■ **Given request**:
Rescale the rows between the line holding "Where should I click to: Open the 全部特性和子特性" and the line holding "I will coord(17,44).", inclusive, giving back only those lines with their requests intact. Multiply every coordinate in the answers by 1.75 and round it to a whole number, with halves rounding up.

Data on locating visible targets:
▬▬▬
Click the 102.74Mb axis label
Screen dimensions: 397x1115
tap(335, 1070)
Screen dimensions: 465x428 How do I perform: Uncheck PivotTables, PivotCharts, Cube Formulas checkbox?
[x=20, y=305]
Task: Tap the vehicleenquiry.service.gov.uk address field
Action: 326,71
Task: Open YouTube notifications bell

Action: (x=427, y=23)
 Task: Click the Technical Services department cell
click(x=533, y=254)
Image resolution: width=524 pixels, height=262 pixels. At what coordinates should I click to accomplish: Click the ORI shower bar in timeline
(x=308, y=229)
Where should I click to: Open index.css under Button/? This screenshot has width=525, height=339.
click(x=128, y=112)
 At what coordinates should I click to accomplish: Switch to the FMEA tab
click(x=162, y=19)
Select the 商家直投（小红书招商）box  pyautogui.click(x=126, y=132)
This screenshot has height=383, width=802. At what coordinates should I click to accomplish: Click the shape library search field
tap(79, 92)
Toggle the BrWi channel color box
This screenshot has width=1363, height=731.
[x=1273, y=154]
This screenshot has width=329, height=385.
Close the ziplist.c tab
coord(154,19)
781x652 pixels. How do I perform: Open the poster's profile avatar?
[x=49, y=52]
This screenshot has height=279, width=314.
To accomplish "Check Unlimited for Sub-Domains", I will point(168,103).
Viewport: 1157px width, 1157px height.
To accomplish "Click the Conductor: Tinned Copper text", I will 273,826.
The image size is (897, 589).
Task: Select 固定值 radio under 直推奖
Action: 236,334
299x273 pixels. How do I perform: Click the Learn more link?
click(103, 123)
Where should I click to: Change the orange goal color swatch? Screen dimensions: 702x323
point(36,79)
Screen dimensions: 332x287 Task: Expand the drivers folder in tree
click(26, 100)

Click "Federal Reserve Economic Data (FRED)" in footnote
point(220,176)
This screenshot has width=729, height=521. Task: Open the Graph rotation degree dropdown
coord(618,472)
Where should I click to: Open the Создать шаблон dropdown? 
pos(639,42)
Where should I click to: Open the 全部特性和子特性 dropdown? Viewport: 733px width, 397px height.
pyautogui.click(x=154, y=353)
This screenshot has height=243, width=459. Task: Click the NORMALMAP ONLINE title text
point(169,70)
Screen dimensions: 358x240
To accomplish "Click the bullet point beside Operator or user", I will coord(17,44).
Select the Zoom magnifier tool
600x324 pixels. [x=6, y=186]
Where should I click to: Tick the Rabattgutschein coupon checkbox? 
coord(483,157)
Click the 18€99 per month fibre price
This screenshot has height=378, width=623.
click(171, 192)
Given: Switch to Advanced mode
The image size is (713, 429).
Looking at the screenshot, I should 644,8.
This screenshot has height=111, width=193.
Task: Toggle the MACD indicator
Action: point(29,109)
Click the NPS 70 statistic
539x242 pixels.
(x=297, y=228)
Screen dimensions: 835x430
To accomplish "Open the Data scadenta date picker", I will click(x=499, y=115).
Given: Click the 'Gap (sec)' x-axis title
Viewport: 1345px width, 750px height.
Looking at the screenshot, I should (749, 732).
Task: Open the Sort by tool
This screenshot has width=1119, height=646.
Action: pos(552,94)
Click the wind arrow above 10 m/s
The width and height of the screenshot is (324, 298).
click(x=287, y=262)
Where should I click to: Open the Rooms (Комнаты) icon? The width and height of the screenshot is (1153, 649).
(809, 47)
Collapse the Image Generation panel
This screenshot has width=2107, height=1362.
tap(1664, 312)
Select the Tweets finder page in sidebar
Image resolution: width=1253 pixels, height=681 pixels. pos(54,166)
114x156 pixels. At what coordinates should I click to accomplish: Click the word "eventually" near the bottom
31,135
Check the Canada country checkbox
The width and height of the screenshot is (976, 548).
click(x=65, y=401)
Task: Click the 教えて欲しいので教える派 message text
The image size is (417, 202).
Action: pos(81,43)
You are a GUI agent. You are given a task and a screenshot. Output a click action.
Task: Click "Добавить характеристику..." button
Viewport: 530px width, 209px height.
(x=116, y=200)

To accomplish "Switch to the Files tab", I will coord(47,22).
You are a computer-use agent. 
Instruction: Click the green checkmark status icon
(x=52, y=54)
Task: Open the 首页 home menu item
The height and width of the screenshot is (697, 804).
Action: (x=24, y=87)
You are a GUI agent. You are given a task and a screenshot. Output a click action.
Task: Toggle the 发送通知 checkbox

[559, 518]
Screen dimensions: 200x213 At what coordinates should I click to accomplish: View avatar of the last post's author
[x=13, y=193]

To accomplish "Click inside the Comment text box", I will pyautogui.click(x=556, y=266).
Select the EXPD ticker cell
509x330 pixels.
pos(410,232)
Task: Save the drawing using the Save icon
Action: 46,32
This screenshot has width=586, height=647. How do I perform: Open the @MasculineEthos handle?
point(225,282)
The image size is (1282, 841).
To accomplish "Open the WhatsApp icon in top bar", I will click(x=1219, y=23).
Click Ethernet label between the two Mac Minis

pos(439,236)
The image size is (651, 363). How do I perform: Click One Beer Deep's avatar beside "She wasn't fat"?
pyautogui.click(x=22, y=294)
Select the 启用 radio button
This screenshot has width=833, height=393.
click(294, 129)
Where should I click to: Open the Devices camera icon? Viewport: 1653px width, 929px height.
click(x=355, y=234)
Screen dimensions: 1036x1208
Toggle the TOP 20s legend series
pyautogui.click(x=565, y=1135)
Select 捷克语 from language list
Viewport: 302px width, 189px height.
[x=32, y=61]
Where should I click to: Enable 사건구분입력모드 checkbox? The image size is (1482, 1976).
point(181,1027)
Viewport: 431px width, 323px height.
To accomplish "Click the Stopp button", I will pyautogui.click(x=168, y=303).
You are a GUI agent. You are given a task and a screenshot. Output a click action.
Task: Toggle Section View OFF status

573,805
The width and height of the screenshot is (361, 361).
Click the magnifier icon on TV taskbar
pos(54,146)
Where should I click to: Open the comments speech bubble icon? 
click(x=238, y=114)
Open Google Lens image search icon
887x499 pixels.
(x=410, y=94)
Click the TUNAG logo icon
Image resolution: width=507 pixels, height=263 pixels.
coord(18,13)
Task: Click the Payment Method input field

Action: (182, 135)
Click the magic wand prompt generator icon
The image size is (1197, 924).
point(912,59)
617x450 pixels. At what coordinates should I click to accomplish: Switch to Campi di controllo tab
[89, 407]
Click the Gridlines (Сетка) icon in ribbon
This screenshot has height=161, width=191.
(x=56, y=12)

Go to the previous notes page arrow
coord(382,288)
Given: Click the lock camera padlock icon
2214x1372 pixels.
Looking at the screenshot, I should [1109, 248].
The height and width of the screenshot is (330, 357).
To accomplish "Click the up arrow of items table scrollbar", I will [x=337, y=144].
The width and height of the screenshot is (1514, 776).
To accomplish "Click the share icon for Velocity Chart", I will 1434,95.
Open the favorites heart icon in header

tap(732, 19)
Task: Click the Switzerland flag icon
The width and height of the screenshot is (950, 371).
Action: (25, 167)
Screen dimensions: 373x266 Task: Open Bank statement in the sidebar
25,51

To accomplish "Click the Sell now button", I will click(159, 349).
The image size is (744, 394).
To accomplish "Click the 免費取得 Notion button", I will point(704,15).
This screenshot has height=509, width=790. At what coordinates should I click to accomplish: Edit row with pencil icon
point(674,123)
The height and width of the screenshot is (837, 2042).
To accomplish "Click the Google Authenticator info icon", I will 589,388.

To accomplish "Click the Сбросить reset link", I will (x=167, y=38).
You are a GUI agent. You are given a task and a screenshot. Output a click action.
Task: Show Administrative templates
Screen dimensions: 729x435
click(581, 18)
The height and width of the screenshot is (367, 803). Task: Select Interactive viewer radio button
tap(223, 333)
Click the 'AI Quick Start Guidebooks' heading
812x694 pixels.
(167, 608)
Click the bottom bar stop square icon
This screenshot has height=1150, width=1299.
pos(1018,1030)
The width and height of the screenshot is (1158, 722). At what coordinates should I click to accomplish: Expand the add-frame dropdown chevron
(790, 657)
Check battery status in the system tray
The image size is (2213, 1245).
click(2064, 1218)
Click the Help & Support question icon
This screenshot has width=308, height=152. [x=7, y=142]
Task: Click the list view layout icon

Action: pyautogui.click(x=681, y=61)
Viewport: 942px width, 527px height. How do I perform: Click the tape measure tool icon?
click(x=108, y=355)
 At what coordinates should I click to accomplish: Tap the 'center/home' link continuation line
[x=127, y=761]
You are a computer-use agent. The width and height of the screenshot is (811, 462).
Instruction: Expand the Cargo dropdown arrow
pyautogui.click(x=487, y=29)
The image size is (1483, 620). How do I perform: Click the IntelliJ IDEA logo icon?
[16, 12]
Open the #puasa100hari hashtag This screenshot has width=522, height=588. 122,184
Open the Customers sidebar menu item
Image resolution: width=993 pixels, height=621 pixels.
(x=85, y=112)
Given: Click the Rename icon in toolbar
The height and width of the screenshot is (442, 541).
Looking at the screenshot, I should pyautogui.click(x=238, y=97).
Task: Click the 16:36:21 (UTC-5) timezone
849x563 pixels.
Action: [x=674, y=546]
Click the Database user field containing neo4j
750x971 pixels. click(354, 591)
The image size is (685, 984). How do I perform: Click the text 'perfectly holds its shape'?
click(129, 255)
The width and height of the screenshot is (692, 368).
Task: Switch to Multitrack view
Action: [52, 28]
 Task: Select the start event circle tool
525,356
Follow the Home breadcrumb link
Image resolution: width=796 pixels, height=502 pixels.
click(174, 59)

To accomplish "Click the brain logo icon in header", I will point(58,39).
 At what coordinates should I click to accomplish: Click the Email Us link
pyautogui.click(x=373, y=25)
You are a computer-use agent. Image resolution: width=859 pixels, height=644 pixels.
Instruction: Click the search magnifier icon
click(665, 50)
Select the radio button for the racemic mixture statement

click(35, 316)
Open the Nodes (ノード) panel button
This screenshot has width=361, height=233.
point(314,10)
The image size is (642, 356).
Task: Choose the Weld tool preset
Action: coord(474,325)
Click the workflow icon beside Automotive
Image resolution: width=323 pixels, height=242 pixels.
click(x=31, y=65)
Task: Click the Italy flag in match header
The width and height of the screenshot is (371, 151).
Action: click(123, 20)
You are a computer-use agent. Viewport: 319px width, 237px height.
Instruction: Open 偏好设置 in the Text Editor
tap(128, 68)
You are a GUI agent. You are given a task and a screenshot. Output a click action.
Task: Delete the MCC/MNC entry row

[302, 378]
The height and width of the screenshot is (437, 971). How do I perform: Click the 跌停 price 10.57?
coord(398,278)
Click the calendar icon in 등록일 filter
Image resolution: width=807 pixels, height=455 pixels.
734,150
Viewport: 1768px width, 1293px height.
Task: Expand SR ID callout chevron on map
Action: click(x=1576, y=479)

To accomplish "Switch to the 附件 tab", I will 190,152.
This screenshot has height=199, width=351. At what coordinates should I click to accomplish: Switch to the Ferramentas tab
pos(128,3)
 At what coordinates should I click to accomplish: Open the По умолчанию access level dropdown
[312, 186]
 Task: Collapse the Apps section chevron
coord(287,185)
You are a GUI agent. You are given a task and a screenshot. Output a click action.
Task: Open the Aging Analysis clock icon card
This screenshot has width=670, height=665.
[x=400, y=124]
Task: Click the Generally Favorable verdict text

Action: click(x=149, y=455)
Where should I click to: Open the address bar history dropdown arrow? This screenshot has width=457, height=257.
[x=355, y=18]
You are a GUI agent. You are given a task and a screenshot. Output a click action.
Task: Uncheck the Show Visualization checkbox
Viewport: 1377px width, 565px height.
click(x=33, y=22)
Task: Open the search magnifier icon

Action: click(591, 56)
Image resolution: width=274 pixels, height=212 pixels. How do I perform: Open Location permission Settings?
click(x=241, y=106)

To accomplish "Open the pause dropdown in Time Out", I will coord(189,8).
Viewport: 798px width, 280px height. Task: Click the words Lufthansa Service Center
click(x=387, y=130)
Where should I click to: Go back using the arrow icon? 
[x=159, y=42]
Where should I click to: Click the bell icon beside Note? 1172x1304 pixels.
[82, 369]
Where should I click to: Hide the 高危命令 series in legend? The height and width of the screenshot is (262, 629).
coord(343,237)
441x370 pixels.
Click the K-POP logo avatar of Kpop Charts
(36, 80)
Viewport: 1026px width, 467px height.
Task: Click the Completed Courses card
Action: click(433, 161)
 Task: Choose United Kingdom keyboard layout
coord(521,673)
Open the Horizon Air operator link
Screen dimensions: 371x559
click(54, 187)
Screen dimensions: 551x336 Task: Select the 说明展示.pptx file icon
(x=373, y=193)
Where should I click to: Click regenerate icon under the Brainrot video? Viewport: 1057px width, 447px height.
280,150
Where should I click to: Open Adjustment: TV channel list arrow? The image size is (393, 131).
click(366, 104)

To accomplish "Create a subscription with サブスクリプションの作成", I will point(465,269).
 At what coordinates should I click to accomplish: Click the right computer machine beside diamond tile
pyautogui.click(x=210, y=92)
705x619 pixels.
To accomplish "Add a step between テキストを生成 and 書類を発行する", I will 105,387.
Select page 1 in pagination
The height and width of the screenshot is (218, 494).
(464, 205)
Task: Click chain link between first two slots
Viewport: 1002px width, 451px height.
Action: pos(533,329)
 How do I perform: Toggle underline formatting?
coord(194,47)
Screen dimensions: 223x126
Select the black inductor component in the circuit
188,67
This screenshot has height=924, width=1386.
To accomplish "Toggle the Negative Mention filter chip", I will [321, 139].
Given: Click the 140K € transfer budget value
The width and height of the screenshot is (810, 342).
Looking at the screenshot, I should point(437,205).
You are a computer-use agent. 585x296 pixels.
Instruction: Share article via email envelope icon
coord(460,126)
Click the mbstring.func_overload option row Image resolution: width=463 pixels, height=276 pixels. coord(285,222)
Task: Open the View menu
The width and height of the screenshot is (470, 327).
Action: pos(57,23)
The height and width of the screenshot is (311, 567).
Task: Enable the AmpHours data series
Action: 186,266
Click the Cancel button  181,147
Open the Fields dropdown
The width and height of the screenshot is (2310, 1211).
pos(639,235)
▬▬▬
■ **Answer to this exercise**:
Where should I click to: Open the 全部特性和子特性 dropdown? Viewport: 733px width, 397px height.
pyautogui.click(x=270, y=618)
This screenshot has height=243, width=459. Task: Click the NORMALMAP ONLINE title text
point(296,123)
Screen dimensions: 358x240
To accomplish "Click the bullet point beside Operator or user", I will coord(30,77).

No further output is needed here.